Records contained in a dataset:
────────────────────────────────────────
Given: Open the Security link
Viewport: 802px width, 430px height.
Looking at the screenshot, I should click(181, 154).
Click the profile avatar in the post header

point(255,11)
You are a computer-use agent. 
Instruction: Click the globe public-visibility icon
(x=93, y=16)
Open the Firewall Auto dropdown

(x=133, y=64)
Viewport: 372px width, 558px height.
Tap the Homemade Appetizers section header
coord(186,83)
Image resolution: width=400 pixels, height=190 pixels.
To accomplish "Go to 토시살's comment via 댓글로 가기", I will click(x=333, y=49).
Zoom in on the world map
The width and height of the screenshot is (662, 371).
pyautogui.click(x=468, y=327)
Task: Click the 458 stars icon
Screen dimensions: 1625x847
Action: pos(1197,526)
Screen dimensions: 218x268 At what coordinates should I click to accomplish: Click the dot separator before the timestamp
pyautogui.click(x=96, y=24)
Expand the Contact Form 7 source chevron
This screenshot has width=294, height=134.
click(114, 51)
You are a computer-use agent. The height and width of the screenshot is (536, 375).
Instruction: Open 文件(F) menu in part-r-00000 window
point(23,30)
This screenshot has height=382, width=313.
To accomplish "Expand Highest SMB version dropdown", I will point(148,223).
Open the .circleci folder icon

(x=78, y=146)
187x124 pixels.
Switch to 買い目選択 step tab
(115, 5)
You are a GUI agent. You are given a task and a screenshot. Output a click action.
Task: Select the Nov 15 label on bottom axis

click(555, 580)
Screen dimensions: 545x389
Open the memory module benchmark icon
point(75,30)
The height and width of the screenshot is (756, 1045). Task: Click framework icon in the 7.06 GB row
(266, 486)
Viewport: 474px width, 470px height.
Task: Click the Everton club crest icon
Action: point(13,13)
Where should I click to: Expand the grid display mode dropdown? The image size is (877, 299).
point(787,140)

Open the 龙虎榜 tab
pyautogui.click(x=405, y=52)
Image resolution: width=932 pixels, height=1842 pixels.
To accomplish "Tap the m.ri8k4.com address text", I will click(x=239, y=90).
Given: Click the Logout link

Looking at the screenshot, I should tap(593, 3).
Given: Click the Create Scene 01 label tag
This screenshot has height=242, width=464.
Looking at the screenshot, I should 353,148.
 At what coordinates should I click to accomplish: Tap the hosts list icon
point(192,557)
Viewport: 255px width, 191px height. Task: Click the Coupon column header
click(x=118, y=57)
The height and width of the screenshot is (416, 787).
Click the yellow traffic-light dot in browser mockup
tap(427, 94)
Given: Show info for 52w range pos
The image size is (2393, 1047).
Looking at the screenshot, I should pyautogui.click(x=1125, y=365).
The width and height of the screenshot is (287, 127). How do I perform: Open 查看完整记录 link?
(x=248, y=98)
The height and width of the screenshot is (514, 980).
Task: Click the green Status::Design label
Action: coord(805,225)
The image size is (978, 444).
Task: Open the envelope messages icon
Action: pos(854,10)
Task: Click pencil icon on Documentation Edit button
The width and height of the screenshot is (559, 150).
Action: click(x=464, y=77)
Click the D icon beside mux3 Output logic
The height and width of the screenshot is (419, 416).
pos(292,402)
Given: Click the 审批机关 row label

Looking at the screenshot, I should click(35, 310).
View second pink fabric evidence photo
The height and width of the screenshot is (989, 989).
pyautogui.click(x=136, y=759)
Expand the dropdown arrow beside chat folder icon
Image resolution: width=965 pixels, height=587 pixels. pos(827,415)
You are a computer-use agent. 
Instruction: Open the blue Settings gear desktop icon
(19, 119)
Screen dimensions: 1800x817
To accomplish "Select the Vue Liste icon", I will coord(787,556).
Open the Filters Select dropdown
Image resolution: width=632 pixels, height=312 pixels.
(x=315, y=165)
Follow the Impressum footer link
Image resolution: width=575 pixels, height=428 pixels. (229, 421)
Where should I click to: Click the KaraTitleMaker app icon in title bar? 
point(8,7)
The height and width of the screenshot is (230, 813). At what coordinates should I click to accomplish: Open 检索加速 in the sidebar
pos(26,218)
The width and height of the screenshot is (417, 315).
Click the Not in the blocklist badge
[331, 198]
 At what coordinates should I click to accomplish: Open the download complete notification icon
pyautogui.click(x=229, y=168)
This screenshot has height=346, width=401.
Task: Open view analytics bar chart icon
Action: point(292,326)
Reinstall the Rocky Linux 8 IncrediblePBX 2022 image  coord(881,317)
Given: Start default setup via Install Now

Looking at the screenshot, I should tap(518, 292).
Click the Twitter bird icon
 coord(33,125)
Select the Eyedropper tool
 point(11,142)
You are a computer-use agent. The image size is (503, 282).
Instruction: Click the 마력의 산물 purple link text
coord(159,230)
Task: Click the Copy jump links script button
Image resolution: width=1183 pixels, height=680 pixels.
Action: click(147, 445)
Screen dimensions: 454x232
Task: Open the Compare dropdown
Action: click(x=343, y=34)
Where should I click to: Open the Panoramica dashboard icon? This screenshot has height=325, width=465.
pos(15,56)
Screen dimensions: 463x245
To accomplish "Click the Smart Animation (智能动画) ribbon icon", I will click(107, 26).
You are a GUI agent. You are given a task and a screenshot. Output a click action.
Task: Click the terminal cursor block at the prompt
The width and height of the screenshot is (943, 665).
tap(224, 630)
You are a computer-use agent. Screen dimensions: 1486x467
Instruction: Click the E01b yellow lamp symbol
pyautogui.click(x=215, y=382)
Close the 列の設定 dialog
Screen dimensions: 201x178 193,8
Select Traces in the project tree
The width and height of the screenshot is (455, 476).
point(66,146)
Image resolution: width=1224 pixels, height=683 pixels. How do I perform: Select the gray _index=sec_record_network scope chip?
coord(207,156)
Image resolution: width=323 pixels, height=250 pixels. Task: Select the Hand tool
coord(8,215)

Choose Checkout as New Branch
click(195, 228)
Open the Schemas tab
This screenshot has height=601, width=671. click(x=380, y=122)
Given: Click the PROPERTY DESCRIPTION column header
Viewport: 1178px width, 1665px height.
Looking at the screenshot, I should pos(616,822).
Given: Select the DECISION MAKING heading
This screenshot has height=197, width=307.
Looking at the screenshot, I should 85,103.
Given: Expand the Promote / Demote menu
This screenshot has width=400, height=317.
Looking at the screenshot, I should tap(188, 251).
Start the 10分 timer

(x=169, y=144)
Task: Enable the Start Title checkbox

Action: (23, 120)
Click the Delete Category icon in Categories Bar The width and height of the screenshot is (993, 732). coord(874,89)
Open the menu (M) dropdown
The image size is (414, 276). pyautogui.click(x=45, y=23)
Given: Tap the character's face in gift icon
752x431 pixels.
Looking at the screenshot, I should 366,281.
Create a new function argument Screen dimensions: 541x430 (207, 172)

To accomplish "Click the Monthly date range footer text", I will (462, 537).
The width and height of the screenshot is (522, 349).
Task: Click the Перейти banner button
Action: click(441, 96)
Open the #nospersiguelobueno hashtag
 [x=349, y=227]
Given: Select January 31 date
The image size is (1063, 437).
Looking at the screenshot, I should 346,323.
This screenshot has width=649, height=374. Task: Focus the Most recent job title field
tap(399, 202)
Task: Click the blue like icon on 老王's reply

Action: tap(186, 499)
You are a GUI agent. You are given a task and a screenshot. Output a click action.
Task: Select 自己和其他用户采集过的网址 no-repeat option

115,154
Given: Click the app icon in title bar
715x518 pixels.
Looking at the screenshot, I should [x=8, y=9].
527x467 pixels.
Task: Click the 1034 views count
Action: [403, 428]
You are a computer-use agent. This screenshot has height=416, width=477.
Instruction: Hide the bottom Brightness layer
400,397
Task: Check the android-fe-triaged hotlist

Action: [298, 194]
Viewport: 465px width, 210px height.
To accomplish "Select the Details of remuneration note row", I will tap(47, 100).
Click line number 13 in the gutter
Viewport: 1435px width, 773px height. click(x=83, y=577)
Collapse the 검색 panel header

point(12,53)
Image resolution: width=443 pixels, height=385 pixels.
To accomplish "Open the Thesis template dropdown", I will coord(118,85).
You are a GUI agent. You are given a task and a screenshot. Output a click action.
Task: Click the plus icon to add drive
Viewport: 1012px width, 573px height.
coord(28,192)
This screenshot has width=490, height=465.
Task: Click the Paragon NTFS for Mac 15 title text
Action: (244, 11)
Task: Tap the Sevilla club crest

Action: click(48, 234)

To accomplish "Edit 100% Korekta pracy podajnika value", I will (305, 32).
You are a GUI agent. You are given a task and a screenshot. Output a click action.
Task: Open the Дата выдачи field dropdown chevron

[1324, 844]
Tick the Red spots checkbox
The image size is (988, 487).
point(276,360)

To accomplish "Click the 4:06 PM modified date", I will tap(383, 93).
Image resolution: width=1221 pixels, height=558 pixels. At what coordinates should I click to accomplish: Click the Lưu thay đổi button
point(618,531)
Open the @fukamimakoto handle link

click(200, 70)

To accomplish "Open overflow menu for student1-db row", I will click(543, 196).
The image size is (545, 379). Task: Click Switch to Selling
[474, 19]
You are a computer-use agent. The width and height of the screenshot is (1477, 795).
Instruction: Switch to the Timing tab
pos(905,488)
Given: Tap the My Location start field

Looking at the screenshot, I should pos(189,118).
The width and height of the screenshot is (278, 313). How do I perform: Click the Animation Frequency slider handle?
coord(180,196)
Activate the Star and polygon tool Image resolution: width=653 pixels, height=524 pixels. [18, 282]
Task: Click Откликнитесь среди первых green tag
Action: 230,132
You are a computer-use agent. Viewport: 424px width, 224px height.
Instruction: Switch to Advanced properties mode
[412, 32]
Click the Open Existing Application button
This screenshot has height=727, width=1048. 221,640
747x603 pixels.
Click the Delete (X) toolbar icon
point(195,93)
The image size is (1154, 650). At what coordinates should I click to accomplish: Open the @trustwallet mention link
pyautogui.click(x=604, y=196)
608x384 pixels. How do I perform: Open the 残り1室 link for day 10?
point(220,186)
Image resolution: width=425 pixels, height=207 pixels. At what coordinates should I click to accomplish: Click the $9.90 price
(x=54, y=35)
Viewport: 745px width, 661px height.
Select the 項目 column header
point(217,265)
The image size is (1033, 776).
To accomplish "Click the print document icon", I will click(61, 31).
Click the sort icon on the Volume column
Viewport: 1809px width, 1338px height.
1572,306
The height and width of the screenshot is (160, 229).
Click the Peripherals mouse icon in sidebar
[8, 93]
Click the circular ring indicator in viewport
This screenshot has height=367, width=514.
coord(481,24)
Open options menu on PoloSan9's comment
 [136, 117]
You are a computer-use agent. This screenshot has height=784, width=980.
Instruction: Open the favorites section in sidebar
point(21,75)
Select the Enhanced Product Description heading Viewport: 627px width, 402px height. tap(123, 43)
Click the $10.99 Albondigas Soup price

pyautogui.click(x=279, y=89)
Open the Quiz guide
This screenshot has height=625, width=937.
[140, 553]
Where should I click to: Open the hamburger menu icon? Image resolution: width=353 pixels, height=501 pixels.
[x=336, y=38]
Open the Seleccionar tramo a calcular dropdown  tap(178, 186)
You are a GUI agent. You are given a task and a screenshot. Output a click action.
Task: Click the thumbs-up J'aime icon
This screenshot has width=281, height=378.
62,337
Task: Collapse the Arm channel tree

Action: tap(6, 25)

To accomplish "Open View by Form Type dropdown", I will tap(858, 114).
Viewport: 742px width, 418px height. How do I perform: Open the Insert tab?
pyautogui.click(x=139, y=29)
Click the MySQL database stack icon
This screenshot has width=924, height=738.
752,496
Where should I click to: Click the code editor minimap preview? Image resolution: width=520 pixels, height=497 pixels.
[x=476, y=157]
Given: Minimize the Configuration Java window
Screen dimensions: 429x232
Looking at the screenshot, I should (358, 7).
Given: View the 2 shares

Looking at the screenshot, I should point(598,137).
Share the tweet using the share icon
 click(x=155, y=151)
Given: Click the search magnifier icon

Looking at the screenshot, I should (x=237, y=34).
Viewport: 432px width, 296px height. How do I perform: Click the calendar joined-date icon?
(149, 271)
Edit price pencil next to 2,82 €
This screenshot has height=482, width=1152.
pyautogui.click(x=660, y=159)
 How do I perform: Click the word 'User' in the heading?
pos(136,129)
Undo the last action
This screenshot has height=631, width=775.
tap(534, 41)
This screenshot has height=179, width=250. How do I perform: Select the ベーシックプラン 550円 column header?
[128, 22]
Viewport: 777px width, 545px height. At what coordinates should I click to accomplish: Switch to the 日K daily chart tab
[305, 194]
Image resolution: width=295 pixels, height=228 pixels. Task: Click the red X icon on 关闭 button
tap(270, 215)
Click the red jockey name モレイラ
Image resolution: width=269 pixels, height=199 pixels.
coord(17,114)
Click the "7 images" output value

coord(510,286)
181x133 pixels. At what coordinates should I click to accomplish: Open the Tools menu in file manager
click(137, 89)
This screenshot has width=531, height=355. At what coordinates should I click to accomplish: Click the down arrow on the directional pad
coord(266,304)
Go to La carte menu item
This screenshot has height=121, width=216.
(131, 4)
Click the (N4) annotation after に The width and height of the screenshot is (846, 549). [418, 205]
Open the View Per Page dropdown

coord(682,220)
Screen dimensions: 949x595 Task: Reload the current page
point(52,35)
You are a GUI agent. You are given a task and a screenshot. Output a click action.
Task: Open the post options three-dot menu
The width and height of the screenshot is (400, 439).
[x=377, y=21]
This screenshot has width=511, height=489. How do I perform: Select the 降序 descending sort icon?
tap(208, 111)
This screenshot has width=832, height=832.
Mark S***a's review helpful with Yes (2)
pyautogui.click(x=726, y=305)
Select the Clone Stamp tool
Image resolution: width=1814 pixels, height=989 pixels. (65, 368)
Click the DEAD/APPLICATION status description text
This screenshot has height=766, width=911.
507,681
────────────────────────────────────────
Which lines of the records above hold the word "Create"? Copy each of them.

Given: Click the Create Scene 01 label tag
Create a new function argument Screen dimensions: 541x430 (207, 172)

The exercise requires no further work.